Personalized behavior modeling: depression detection

Xuhai Xu, Prerna Chikersal, Janine M. Dutcher, Yasaman S. Sefidgar, Seo Woosuk, Michael J. Tumminia, Daniella K. Villalba, Sheldon Cohen,
Kasey G. Creswell, Creswell, J. David, Afsaneh Doryab, Paula S. Nurius, Eve Riskin, Anind K. Dey, & Jennifer Mankoff. Leveraging Collaborative-Filtering for Personalized Behavior Modeling: A Case Study of Depression Detection among College Students. Proc. ACM interact. mob. wearable ubiquitous technol., Article 41. (March 21) 27pages.

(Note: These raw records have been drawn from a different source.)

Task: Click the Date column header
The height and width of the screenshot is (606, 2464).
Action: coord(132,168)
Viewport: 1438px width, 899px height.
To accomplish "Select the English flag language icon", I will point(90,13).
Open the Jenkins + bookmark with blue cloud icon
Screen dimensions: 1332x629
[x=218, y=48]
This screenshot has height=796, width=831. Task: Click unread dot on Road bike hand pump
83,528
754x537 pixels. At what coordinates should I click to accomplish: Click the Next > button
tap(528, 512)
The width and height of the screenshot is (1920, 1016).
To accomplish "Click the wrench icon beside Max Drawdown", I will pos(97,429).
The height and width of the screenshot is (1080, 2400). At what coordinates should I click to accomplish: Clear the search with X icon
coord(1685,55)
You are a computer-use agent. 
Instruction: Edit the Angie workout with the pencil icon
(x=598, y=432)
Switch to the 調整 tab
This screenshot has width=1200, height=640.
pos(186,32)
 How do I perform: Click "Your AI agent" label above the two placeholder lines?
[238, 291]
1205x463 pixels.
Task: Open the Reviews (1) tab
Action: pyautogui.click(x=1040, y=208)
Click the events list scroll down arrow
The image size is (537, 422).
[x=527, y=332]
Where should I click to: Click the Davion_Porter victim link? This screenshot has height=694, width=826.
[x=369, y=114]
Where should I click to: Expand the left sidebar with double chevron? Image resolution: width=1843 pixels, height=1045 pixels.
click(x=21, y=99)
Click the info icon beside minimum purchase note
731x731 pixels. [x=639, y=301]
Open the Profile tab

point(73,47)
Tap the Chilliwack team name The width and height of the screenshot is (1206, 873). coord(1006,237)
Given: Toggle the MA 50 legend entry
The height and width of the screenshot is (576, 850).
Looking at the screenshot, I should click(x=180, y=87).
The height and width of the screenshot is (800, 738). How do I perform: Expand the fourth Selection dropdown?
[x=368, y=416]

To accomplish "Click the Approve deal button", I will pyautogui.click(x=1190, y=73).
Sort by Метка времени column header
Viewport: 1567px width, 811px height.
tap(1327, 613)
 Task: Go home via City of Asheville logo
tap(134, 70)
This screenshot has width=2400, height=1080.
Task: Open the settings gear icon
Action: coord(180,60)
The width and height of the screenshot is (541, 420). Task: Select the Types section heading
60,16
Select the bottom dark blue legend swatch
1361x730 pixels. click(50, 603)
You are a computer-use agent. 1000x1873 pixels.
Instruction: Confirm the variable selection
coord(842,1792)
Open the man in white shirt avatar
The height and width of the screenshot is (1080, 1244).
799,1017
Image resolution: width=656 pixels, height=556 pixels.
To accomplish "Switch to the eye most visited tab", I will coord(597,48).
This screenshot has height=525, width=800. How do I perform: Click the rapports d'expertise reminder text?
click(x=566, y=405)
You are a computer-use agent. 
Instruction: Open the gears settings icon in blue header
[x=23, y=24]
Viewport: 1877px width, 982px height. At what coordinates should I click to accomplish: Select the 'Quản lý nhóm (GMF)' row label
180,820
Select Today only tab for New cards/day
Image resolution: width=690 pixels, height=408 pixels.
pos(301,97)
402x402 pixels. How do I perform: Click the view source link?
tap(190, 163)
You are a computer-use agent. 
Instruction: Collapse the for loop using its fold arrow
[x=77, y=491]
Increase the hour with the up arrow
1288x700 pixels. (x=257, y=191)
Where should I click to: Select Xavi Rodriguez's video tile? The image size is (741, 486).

The prevalence of mobile phones and wearable devices enables the passive capturing and modeling of human behavior at an unprecedented resolution and scale. Past research has demonstrated the capability of mobile sensing to model aspects of physical health, mental health, education, and work performance, etc. However, most of the algorithms and models proposed in previous work follow a one-size-fits-all (i.e., population modeling) approach that looks for common behaviors amongst all users, disregarding the fact that individuals can behave very differently, resulting in reduced model performance. Further, black-box models are often used that do not allow for interpretability and human behavior understanding. We present a new method to address the problems of personalized behavior classification and interoperability, and apply it to depression detection among college students. Inspired by the idea of collaborative-filtering, our method is a type of memory-based learning algorithm. It leverages the relevance of mobile-sensed behavior features among individuals to calculate personalized relevance weights, which are used to impute missing data and select features according to a specific modeling goal (e.g., whether the student has depressive symptoms) in different time epochs, i.e., times of the day and days of the week. It then compiles features from epochs using majority voting to obtain the final prediction. We apply our algorithm on a depression detection dataset collected from first-year college students with low data-missing rates and show that our method outperforms the state-of the-art machine learning model by 5.1% in accuracy and 5.5% in F1 score. We further verify the pipeline-level generalizability of our approach by achieving similar results on a second dataset, with an average improvement of 3.4% across performance metrics. Beyond achieving better classification performance, our novel approach is further able to generate personalized interpretations of the models for each individual. These interpretations are supported by existing depression-related literature and can potentially inspire automated and personalized depression intervention design in the future.